Papier ratuje czy fałszuje?
W niektórych okręgach stanu New Jersey z powodu awarii elektronicznych maszyn do głosowania wyborcy musieli używać zwykłych papierowych kart. W północnej części Kentucky ponad 100 maszyn wyłączono z użytku. Problem z elektroniką jeszcze zwiększył i tak spore kolejki.
Amerykanie są wyczuleni na złe funkcjonowanie elektronicznych urządzeń do głosowania. Osiem lat temu technologiczne fiasko doprowadziło do historycznej decyzji Sądu Najwyższego o zakończeniu przeliczania wątpliwych głosów na Florydzie. To z kolei zagwarantowało George'owi W. Bushowi zwycięstwo.
Szturm na lokale wyborcze
By oddać głos, niektórzy spędzili w kolejce pięć godzin. W stanie Nowy Jork pierwsi wyborcy pojawili się już o 4 rano czasu miejscowego. W Wirginii sąd oddalił wniosek o przedłużenie godzin otwarcia lokali wyborczych lub dodanie maszyn do głosowania w rejonach zamieszkanych przez czarnoskórą ludność. Domagało się tego Stowarzyszenie na rzecz Postępu Osób Kolorowych argumentując, że spodziewa się nadzwyczajnej frekwencji.
O cierpliwość apelował do wyborców gubernator Pensylwanii Ed Rendell. Przed kościołem prezbiteriańskim w Allentown, gdzie zorganizowano punkt wyborczy, jeszcze przed otwarciem ustawiło się w kolejce 160 ludzi.
"Jak żyję, nie widziałam czegoś takiego"
Podobnie było w Missouri, jednym z kluczowych stanów, gdzie do ostatnich minut będą ważyły się wyniki głosowania. 78-letnia Norma Storms z Raytown powiedziała, że droga podjazdowa do jej domu została dosłownie zastawiona samochodami wyborców, którzy nie dostali się na pobliskie parkingi. - Jak żyję nie widziałam czegoś takiego - podsumowała.

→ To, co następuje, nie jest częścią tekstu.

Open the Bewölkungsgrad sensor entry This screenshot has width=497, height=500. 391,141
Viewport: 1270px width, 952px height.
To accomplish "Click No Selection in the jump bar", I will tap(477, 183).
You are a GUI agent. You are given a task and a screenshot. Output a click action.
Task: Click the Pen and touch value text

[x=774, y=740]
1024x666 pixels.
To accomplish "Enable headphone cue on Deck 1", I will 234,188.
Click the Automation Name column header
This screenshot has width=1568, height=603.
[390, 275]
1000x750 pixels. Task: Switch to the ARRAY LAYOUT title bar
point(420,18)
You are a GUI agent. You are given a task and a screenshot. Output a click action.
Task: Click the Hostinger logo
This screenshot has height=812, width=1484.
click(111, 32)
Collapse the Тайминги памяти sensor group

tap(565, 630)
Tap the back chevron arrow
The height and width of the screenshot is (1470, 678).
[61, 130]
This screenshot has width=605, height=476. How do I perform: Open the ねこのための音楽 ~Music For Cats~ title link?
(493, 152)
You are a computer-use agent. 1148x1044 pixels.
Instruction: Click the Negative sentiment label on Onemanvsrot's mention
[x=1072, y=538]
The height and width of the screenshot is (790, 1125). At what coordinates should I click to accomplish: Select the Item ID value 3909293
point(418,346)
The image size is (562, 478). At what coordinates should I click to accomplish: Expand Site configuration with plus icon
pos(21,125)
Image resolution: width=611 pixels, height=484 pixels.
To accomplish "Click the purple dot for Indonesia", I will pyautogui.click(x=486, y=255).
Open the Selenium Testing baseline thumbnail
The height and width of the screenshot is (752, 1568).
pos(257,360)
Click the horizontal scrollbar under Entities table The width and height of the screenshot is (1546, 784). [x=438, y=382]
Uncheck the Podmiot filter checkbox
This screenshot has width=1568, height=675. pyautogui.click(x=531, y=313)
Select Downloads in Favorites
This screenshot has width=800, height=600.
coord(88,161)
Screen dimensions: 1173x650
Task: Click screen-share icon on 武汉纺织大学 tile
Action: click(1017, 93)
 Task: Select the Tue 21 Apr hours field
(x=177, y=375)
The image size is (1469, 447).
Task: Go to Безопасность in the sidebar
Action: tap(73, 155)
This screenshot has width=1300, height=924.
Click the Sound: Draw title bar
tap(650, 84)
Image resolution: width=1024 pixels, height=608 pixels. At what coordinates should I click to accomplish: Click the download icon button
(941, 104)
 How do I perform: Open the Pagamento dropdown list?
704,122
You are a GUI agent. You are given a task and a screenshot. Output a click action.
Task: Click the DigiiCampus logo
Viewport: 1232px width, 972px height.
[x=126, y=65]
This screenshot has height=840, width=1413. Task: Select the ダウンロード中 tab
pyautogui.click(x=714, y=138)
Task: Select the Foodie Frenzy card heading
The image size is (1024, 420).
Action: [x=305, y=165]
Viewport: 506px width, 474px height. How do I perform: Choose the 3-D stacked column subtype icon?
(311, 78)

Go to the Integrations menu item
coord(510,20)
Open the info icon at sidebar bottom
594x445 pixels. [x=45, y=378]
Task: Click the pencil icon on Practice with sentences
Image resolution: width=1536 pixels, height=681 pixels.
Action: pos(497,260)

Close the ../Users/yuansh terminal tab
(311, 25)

Jak żyję nie widziałam czegoś takiego 78-letnia Norma Storms z Raytown
Z najbardziej osobliwym być może utrudnieniem musieli zmierzyć się wyborcy w dwóch punktach w St. Paul w Minnesocie. Ponad godzinę nie było tam elektryczności, ponieważ samochód uszkodził słup sieci energetycznej.
Skargi obserwatorów
Fort Lauderdale, Floryda. Tam, grupa europejskich obserwatorów z Organizacji Bezpieczeństwa i Współpracy w Europie (OBWE) została wpuszczona tylko do jednego lokalu wyborczego. - Uważamy takie postępowanie za niedopuszczalne - oświadczył towarzyszący grupie niemiecki parlamentarzysta Patrick Meinhardt. - Delegacji obserwatorów nie wolno narzucać, które lokale wyborcze ma odwiedzić, nie mówiąc już o tym, żeby wskazywać, których lokali nie wolno jej odwiedzić.